This is my run command：
python3 -m torch.distributed.run --nproc_per_node 1 /home/yangl/LCJ_97/Open-Sora/scripts/little_check.py configs/opensora-v1-2/train/stage1.py

I also tried a code that can successfully obtain the gradient, as follows：

import torch
import torch.nn as nn
import colossalai
from colossalai.booster import Booster
from colossalai.booster.plugin import GeminiPlugin
from colossalai.nn.optimizer import HybridAdam
import loralib 
from loralib import RankAllocator
from loralib import compute_orth_regu 
from opensora.utils.train_utils import MaskGenerator, create_colossalai_plugin, update_ema
from opensora.utils.config_utils import define_experiment_workspace, parse_configs, save_training_config
colossalai.launch_from_torch({})
cfg = parse_configs(training=True)
cfg_dtype = cfg.get("dtype", "bf16")
plugin = create_colossalai_plugin(
    plugin=cfg.get("plugin", "zero2"),
    dtype=cfg_dtype,
    grad_clip=cfg.get("grad_clip", 0),
    sp_size=cfg.get("sp_size", 1),
    reduce_bucket_size_in_m=cfg.get("reduce_bucket_size_in_m", 20),
)
booster = Booster(plugin=plugin)

class Model(nn.Module):
    def __init__(self, *args, **kwargs) -> None:
        super().__init__(*args, **kwargs)
        self.embedding = nn.Embedding(100, 1024)
        # self.embedding.requires_grad_(False)
        
        self.lora_linear = loralib.SVDLinear(1024, 1024, r=12)
    
    def forward(self, x):
        embed = self.embedding(x)
        transform = self.lora_linear(embed)
        loss = (transform ** 2).sum()
        return loss
    
model = Model().cuda()
loralib.mark_only_lora_as_trainable(model)
optimizer = HybridAdam(model.parameters(), lr=5e-5, betas=(0.9, 0.999), weight_decay=0)
# model, optimizer = booster.boost(model, optimizer)[:2]
rankallocator = RankAllocator(
    model, lora_r=12, target_rank=8,
    init_warmup=500, final_warmup=1500, mask_interval=10, 
    total_step=3000, beta1=0.85, beta2=0.85, 
)
global_step=0
inputs = torch.tensor([1,2,3], device="cuda")
loss = model(inputs)
# booster.backward(loss, optimizer)
print("loss:",loss)
(loss+compute_orth_regu(model, regu_weight=0.1)).backward()
optimizer.step()

for n, p in model.named_parameters():
    if p.grad is not None:
        print("不为None")
    if "lora_" in n:
        print("n,p:",n,p.shape)
        # grad = optimizer._grad_store.get_partitioned_gradients_by_param_id(0, id(p))
        print("grad:",p.grad)
        # print("grad:",grad)
rankallocator.update_and_mask(model, global_step)

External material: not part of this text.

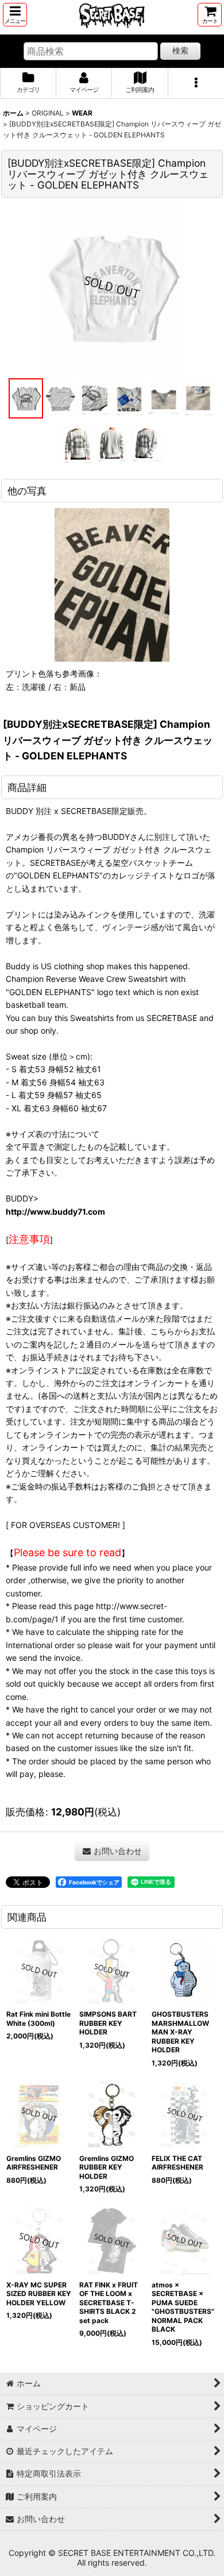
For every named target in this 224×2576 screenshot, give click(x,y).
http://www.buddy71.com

I don't know what the difference is between the two. I think the difference is that one uses booster.backward(loss, optimizer) and the other uses loss.backward() to pass the gradient back. Is it possible that I can't get the gradient when I use bosster, or is there something wrong with my code?
Because I plan to use LoRA to fine-tune a large model, so getting the gradient is very important for me. Can you provide some help here?

botbw · 2024-07-24T02:17:56Z

hey @281LinChenjian ,

Regarding the problem you've got:

Code snippet 1

here after optimizer updates the param, it clears the _grad_store and you can no longer access the gradient, please access the gradient after optimizer.backward(loss) and before optiizer.step().

Code snippet 2

Don't call loss.backward() if you are using our optimizer.

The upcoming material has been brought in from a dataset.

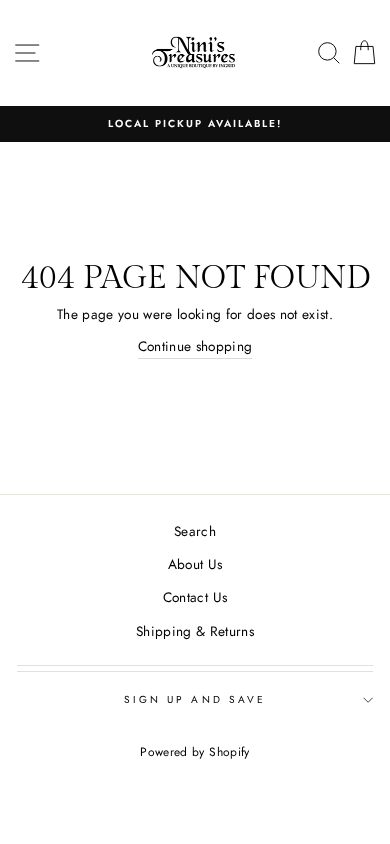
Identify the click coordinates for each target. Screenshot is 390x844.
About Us (195, 564)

booster.backward(loss, optimizer) calls optimizer.backward(loss) and finally reaches here, where the loss.backward() is called.
after loss.backward() is called, grad reduction will execute to make sure your gradients are reduced and correct (so don't call loss.backward() since it doesn't do so).
after gradient reduction, grad on param (i.e. param.grad) are zeroed here and that's why you see all param.grad are None.

Since there is no universal API for gradient accessing it might be a bit tricky and confusing, do feel free to ask here or open another issue if you still have problem :)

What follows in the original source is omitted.